I may have decided that I don't much enjoy reading Keats, but that absolutely isn't the case with reading poetry in general, as I've learned with this small volume of Pablo Neruda's verse. Twenty Love Poems and a Song of Despair is a small volume (Penguin's edition comes out to 112 pages, and that's with an 18-page introduction, every poem being bilingual on facing pages, and about a dozen Picasso illustrations with blank facing pages), but it packs a punch, to say the least.
The title isn't 100% accurate; the 'Song of Despair' is absolutely a love poem as well, simply one that's more about the pain of love ending than about adoration of the woman Neruda is devoting the words to. So what we have here is a small collection, just twenty-one poems, most only a page long. And yet, there's a very good reason that this was chosen to have not just a whole volume to itself, but one in bespoke Penguin Classics Deluxe Edition styling, making it stand out just that little bit more on the shelf, despite having the lowest spine height of the whole bunch.
The poems here are quite unlike the Romantic poets, with their tendency toward placing the object of affection on a pedestal of sorts, as if the lovers were Greek goddesses. Rather, there's a sort of raw, earthy quality to Neruda's writing, his lovers a part of the world, creatures of sensuality who inspire both words of love and of lust.
My words rained over you, stroking you.
A long time I have loved the sunned mother-of-pearl of your body.
I go so far as to think that you own the universe.

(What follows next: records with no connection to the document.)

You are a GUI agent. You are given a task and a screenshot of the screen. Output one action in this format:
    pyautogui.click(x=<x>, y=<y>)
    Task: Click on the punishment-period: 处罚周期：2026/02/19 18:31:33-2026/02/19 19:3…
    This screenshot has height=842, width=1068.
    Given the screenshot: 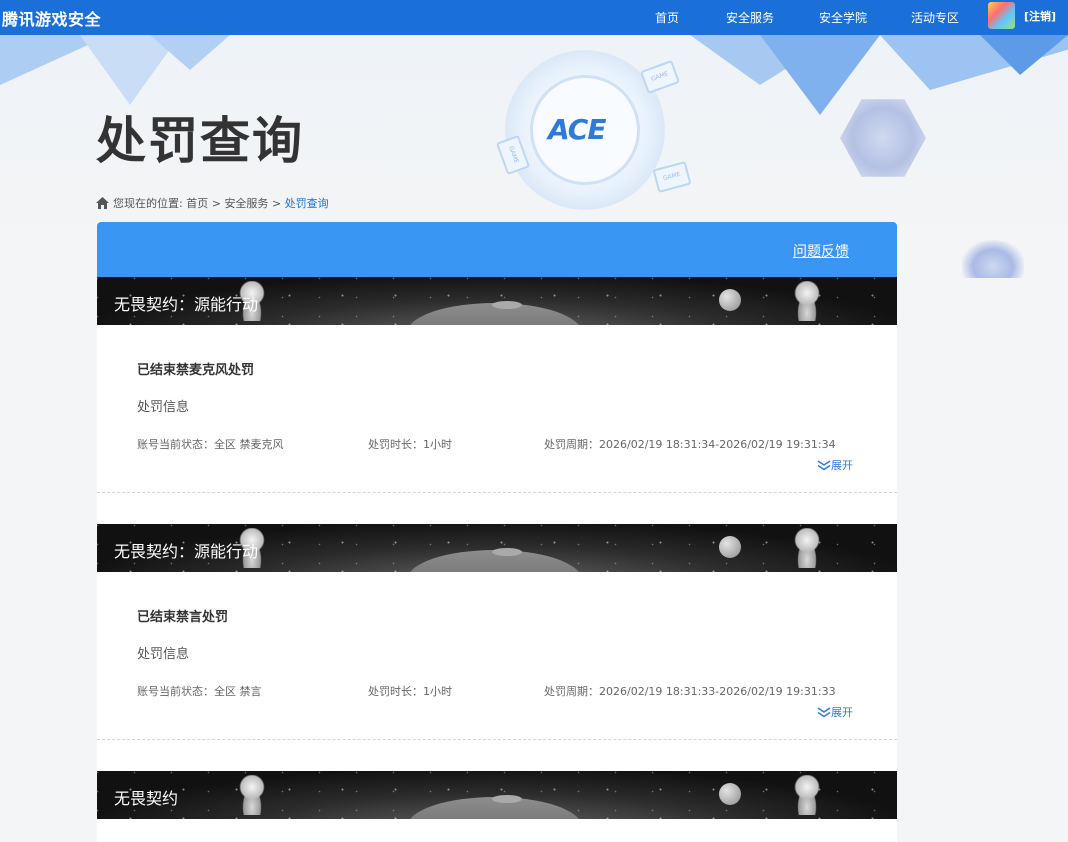 What is the action you would take?
    pyautogui.click(x=690, y=692)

I will bring you happy flowers from the mountains, bluebells,
dark hazels, and rustic baskets of kisses.
I want to do with you
what spring does with the cherry trees.
I mean... That's definitely a form of worship toward one's lover, but not in any kind of remotely chaste sense. There's a sense of unbridled eroticism to every poem in the collection; the most common metaphors compare the lover to the ocean's depths, to the weather, love as something more akin to a force of nature that cannot be resisted or controlled, rather than anything that could be captured in stone and placed in a museum.
It's difficult to say that this slim volume gives a solid idea of what Neruda's poetry was like over the course of his life, however; this was one of his first published works (composed when he was only 20), while his career lasted until his death in 1973. That said, given that it is still, a century on, the highest-selling poetry collection in the Spanish language, their timeless quality ensures that Neruda occupies a solid position among the acknowledged masters of poetry.
Picking up the Nobel Prize in Literature in 1971 certainly doesn't hurt, though.